[Records from a data collection]
------

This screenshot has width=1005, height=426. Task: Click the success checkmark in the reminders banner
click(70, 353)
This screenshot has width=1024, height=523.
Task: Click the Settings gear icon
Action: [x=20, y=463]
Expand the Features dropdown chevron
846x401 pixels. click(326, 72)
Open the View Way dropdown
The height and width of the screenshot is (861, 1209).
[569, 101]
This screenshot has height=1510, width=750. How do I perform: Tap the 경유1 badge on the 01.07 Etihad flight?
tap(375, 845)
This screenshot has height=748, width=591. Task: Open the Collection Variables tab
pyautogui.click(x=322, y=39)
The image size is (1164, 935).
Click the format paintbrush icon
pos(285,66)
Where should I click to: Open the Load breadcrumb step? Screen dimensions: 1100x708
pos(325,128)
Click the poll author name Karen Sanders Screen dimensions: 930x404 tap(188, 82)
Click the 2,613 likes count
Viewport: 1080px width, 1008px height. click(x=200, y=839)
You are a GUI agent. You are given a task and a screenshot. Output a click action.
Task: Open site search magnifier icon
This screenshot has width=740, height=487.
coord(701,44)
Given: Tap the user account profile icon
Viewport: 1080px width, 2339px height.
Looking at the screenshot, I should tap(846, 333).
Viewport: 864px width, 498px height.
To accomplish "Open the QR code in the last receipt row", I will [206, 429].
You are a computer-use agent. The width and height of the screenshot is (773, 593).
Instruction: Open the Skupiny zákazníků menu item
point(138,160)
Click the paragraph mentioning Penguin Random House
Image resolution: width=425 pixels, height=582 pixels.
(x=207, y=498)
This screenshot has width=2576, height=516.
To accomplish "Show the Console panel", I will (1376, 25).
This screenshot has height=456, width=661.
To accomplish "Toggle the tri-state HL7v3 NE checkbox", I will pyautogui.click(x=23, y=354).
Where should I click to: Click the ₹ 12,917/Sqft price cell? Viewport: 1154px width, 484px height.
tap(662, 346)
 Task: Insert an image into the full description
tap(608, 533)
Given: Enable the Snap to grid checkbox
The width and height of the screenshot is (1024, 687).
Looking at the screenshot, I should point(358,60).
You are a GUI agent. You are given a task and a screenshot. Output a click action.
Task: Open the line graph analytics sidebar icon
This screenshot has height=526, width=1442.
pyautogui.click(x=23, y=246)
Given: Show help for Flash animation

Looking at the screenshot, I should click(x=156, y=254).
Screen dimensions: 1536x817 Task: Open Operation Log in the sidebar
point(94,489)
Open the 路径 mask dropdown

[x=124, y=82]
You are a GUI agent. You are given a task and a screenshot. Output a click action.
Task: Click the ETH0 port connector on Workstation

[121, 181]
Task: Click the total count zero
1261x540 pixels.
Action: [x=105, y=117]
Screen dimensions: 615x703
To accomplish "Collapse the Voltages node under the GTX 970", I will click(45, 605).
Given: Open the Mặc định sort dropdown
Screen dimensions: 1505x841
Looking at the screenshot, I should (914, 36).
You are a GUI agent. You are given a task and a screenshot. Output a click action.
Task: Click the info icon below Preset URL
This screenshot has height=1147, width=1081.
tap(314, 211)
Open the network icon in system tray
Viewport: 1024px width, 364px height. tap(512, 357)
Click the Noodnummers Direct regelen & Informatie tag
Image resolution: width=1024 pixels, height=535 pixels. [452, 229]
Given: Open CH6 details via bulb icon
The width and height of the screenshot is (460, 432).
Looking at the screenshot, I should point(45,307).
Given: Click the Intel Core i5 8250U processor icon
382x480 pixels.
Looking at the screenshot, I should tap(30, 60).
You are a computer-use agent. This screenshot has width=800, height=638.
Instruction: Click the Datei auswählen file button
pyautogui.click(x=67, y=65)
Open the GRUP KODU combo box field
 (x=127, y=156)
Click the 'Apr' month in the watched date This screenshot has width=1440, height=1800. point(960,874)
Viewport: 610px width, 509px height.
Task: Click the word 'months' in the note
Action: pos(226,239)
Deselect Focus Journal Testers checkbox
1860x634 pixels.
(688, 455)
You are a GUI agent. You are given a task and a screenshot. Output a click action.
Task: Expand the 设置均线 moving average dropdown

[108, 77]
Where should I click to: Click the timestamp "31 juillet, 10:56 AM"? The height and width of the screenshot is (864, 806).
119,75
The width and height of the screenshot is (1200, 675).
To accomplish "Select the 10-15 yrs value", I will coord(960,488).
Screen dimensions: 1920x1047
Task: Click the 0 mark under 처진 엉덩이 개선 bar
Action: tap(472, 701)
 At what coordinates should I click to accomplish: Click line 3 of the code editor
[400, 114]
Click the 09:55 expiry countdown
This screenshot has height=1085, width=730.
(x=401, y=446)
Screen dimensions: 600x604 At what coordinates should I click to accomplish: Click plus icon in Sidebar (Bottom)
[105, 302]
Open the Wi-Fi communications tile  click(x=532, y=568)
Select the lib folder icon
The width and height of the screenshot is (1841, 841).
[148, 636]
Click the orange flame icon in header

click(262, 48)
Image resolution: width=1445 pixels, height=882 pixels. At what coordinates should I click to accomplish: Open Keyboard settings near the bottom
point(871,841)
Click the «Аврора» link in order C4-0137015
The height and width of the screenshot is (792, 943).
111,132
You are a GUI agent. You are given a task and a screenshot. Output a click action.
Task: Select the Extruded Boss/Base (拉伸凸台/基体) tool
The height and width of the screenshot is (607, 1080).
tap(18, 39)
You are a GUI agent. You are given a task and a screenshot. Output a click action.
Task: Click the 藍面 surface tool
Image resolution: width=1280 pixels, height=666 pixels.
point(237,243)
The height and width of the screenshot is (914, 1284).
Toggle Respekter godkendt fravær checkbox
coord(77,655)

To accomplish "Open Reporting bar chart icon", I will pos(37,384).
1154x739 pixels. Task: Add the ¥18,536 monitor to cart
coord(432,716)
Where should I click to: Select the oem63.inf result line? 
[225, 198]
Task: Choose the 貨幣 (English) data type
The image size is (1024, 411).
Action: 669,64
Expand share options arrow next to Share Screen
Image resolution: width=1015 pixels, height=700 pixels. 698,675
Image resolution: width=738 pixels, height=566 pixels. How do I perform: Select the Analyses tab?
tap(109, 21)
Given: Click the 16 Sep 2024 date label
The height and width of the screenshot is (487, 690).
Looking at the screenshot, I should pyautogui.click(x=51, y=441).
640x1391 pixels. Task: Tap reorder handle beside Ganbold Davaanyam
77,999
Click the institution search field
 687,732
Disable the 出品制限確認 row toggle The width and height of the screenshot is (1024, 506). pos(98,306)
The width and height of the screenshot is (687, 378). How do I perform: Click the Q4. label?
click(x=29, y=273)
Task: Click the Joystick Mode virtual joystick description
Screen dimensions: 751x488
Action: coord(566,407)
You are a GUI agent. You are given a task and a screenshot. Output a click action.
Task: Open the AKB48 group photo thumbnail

------

Task => Set out, exactly as written, the lines from the line with "in order C4-0137015" to the last line of the records, inclusive, and only those lines.

Solution =>
Click the «Аврора» link in order C4-0137015
The height and width of the screenshot is (792, 943).
111,132
You are a GUI agent. You are given a task and a screenshot. Output a click action.
Task: Select the Extruded Boss/Base (拉伸凸台/基体) tool
The height and width of the screenshot is (607, 1080).
tap(18, 39)
You are a GUI agent. You are given a task and a screenshot. Output a click action.
Task: Click the 藍面 surface tool
Image resolution: width=1280 pixels, height=666 pixels.
point(237,243)
The height and width of the screenshot is (914, 1284).
Toggle Respekter godkendt fravær checkbox
coord(77,655)

To accomplish "Open Reporting bar chart icon", I will pos(37,384).
1154x739 pixels. Task: Add the ¥18,536 monitor to cart
coord(432,716)
Where should I click to: Select the oem63.inf result line? 
[225, 198]
Task: Choose the 貨幣 (English) data type
The image size is (1024, 411).
Action: 669,64
Expand share options arrow next to Share Screen
Image resolution: width=1015 pixels, height=700 pixels. 698,675
Image resolution: width=738 pixels, height=566 pixels. How do I perform: Select the Analyses tab?
tap(109, 21)
Given: Click the 16 Sep 2024 date label
The height and width of the screenshot is (487, 690).
Looking at the screenshot, I should pyautogui.click(x=51, y=441).
640x1391 pixels. Task: Tap reorder handle beside Ganbold Davaanyam
77,999
Click the institution search field
 687,732
Disable the 出品制限確認 row toggle The width and height of the screenshot is (1024, 506). pos(98,306)
The width and height of the screenshot is (687, 378). How do I perform: Click the Q4. label?
click(x=29, y=273)
Task: Click the Joystick Mode virtual joystick description
Screen dimensions: 751x488
Action: coord(566,407)
You are a GUI agent. You are given a task and a screenshot. Output a click action.
Task: Open the AKB48 group photo thumbnail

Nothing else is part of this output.